Kulturelle Identität & Kreativtourismus

#Kulturtourismus

Die Zeitschrift Espaces 375 von November-Dezember 2023 enthält ein spannendes Dossier über den Kulturtourismus in Frankreich und geht der Frage nach, wie ein positives und innovatives Modell entwickelt werden kann, um einer sich ständig ändernden Nachfrage gerecht zu werden. Es werden darin unterschiedliche Themen besprochen, unter anderem aus der Perspektive des Kreativtourismus, der Einführung neuer Geschäftsmodelle, der Bedeutung der Digitalisierung oder der Rolle, die lokale Gemeinschaften bei der Erneuerung des Kulturtourismus spielen. Einige Auszüge werden hier kommentiert.

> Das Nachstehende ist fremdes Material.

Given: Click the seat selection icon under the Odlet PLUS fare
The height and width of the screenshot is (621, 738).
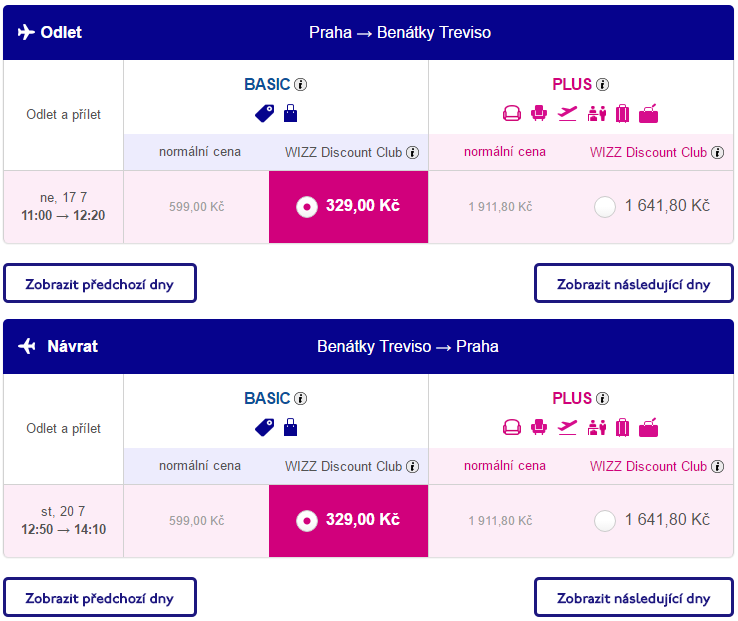Looking at the screenshot, I should pyautogui.click(x=539, y=113).
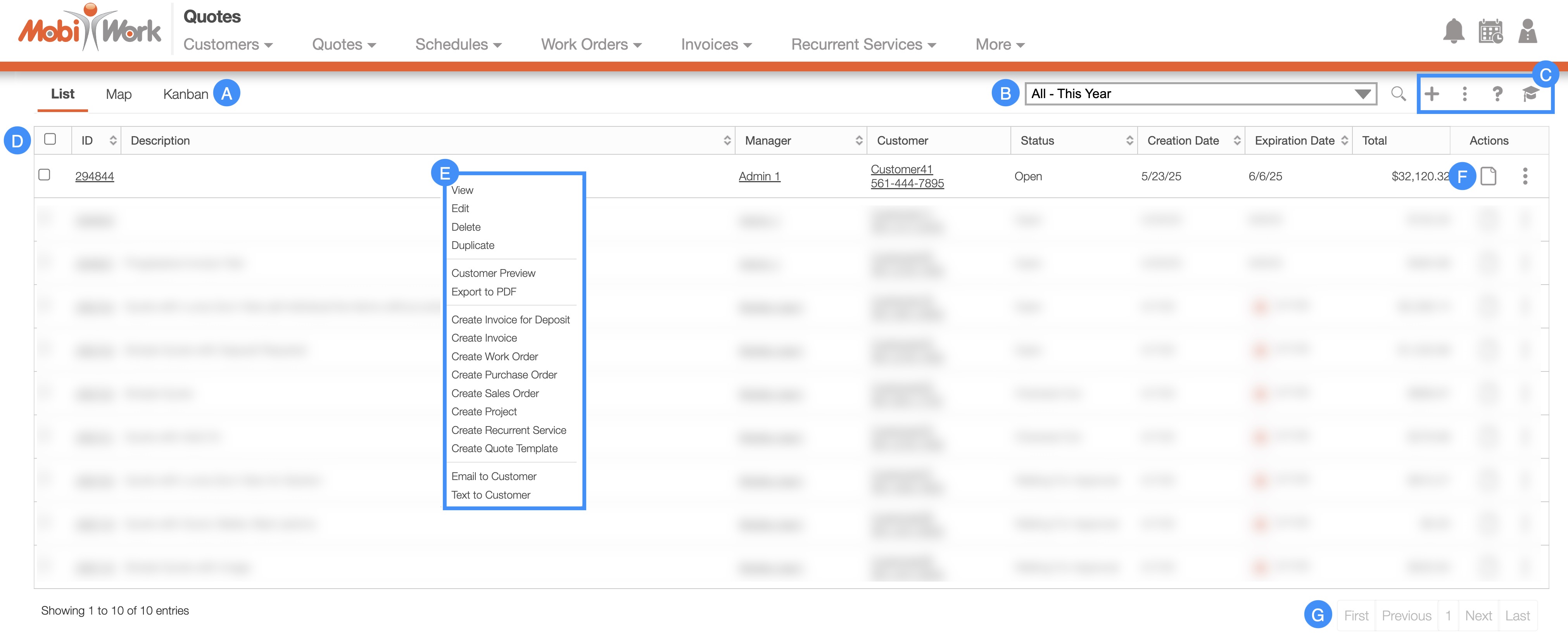Tick the checkbox for quote 294844
This screenshot has width=1568, height=639.
[45, 174]
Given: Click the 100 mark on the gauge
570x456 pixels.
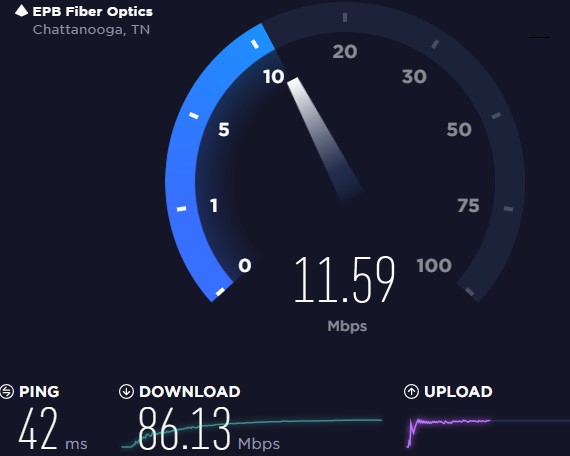Looking at the screenshot, I should click(x=434, y=265).
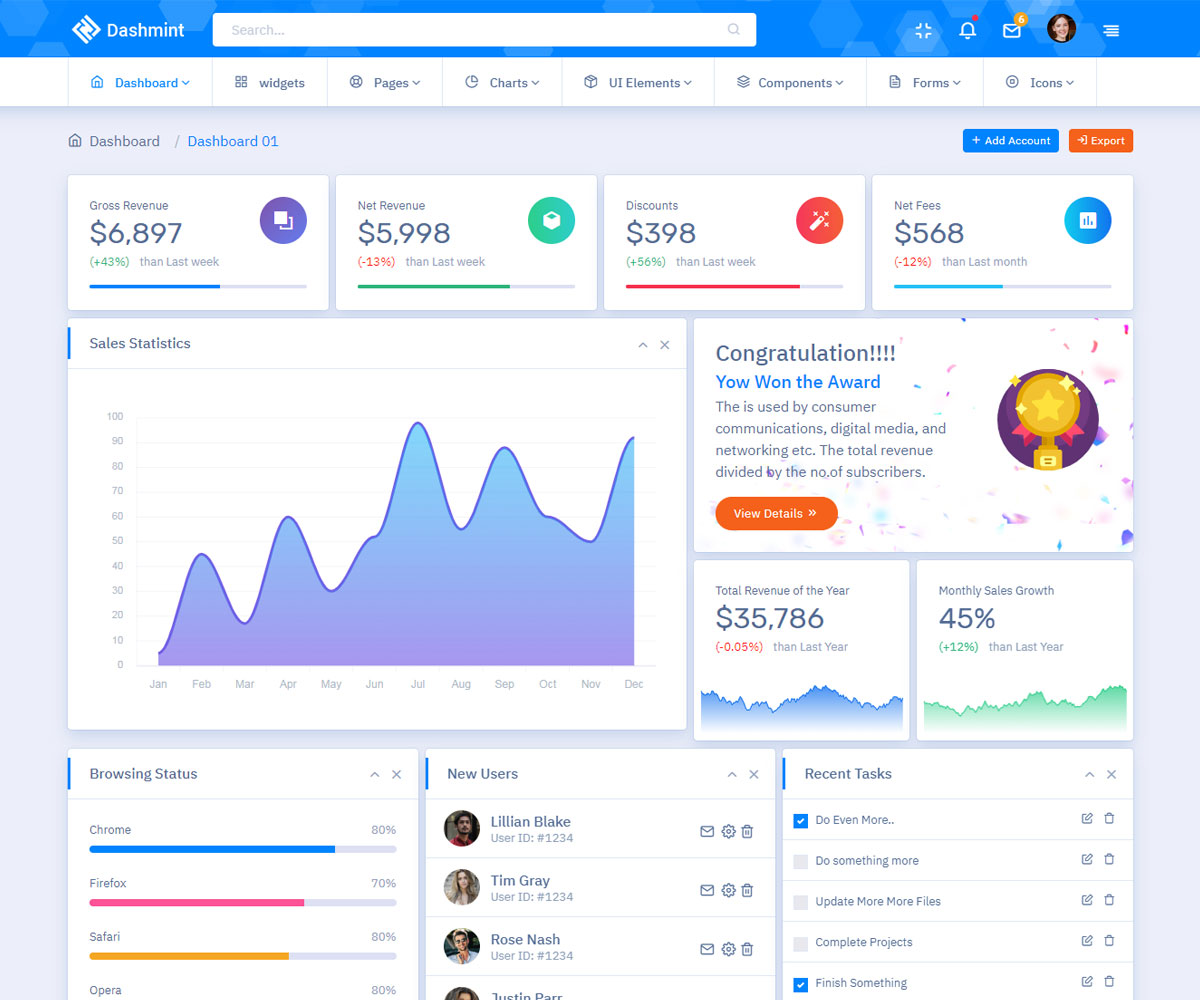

Das Interesse der Touristen an immaterieller Kultur ist ein starker Trend

Wil Munster zufolge haben die meisten Nischentourismusprodukte ein gemeinsames Merkmal: Ihre Attraktivität beruht hauptsächlich auf immateriellen kulturellen Ressourcen, die von darstellenden Künsten über Handwerk bis hin zu Spiritualität oder Kreativität reichen. Nach und nach verlagert sich das Interesse der Touristen von materiellen zu immateriellen kulturellen Angeboten. Diese Bewegung lässt sich durch das Streben nach Erlebnissen erklären, das bei einer wachsenden Zahl von Kulturliebhabern zu beobachten ist, die es schätzen, an Veranstaltungen oder künstlerischen Performances teilzunehmen. Dieser Übergang zur immateriellen Kultur wird durch das wiedererwachte Interesse an lokalen Kulturen erklärt, so Jean-Michel Puydebat. So ist der "Kreativtourismus" entstanden, bei dem Touristen Musik-, Tanz- und Gesangsunterricht nehmen und in Workshops das lokale Kunsthandwerk erlernen.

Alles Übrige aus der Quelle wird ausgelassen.